======== MATERIAL FOR THE TASK

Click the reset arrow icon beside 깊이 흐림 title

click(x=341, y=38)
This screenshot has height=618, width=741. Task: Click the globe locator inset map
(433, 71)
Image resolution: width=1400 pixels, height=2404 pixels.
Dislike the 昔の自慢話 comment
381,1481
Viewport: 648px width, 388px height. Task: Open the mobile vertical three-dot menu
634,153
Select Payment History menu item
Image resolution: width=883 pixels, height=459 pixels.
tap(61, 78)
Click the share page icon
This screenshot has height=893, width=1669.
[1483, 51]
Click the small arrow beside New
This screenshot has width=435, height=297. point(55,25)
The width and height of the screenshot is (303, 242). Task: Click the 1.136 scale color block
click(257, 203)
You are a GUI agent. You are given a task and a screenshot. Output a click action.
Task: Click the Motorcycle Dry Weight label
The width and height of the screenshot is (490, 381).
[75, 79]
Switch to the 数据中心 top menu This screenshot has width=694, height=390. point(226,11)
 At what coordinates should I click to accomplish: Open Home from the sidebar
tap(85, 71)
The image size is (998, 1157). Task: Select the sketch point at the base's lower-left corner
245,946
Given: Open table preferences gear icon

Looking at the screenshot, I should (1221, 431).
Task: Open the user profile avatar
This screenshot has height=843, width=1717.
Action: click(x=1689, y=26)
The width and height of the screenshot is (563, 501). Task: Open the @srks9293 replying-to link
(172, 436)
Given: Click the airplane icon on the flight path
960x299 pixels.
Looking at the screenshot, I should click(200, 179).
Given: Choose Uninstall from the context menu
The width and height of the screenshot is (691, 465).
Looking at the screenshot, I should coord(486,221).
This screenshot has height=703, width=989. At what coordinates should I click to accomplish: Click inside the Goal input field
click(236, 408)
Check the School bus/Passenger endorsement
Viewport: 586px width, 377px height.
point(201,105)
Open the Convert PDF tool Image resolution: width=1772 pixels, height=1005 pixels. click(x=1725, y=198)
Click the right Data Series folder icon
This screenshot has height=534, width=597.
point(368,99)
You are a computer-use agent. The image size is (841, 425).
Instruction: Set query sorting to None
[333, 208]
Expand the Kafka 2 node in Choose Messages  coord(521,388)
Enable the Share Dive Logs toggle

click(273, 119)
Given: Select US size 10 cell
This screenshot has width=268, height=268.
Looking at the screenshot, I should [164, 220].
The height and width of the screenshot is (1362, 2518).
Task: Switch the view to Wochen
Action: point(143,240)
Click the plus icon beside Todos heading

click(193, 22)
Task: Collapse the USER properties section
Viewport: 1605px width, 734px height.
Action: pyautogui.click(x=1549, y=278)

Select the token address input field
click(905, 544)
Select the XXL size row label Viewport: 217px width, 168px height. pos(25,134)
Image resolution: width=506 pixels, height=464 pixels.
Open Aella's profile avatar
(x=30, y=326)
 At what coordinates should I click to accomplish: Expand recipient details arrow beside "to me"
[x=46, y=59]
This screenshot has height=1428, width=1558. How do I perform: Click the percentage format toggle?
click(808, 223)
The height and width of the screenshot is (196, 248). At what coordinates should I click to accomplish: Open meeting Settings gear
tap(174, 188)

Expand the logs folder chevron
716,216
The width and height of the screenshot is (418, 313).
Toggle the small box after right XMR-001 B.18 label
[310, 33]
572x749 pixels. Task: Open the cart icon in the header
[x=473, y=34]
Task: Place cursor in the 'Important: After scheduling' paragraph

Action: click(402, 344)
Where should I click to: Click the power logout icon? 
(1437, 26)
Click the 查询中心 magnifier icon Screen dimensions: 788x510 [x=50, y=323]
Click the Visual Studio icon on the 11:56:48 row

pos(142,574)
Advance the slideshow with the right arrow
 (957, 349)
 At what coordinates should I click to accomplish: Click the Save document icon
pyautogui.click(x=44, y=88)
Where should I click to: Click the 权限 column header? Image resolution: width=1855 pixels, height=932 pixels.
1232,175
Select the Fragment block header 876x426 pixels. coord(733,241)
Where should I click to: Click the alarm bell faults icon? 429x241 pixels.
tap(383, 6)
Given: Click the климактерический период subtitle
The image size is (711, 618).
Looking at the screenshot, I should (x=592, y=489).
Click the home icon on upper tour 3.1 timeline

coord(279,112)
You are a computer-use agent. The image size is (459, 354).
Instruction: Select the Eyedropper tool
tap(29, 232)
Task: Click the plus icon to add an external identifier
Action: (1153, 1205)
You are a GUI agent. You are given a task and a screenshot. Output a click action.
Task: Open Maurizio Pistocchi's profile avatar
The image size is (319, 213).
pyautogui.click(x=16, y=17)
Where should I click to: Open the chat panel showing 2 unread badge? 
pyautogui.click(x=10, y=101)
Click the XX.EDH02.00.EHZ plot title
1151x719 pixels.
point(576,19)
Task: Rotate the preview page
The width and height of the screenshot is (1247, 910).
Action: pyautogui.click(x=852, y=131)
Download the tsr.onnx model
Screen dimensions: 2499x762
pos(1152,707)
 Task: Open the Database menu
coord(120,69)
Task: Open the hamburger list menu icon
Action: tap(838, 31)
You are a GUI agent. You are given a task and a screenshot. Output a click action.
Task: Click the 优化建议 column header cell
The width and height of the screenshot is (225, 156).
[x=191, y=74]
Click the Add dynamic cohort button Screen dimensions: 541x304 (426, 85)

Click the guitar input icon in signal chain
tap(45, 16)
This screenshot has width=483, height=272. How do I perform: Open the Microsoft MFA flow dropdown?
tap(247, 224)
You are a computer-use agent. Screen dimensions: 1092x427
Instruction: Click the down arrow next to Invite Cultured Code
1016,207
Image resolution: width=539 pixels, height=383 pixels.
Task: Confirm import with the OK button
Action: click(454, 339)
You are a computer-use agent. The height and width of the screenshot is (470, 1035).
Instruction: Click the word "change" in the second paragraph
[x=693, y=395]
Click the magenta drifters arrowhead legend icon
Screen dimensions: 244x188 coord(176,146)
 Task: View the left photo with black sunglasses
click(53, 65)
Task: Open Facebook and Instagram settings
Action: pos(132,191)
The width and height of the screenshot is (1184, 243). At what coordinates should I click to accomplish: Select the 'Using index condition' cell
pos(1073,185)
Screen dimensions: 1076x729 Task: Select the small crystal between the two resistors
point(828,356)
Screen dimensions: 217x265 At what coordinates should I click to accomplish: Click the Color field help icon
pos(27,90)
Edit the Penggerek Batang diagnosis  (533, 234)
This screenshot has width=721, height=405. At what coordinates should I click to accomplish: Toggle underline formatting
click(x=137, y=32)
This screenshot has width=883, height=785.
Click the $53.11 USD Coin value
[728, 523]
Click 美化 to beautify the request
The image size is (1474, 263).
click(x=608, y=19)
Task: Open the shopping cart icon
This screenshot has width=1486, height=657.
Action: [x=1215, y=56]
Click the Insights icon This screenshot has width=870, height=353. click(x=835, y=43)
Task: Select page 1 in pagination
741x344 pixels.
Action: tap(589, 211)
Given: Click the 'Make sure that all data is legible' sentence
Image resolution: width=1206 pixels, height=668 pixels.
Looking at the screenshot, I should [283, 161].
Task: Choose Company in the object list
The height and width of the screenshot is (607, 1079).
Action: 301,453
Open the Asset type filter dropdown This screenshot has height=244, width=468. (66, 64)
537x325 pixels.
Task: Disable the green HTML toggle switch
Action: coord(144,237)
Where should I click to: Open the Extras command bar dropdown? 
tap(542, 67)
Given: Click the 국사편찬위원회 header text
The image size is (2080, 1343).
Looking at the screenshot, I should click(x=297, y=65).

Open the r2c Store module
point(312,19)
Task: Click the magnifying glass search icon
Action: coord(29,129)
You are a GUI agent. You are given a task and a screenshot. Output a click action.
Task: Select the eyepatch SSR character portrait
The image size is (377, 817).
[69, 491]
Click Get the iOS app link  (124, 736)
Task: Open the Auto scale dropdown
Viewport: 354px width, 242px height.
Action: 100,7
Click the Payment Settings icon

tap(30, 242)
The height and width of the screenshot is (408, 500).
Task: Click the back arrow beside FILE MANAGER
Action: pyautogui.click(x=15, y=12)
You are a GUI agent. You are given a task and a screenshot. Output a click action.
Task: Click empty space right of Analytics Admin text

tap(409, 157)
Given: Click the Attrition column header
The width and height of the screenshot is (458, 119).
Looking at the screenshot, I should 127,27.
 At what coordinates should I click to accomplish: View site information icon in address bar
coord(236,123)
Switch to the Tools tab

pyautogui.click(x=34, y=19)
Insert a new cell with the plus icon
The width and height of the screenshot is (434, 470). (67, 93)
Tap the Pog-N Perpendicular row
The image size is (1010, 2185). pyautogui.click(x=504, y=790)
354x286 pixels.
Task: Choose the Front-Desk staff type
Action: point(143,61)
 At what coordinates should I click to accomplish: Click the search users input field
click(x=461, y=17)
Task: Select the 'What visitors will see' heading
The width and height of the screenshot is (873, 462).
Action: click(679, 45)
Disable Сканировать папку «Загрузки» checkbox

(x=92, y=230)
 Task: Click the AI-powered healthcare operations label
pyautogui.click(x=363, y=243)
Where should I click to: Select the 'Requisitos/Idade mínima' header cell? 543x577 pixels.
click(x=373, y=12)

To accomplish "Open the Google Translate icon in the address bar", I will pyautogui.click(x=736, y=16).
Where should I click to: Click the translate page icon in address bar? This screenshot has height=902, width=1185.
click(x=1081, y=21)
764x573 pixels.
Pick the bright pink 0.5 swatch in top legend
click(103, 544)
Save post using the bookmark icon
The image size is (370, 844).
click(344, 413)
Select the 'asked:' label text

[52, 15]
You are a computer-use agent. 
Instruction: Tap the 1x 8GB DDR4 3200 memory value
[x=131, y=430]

================

▸ PROBLEM REQUIREMENTS: Please give only the number of lines in the records above that contain the string "Choose", counting matches only when the case is the same.

▸ WORKED SOLUTION: 4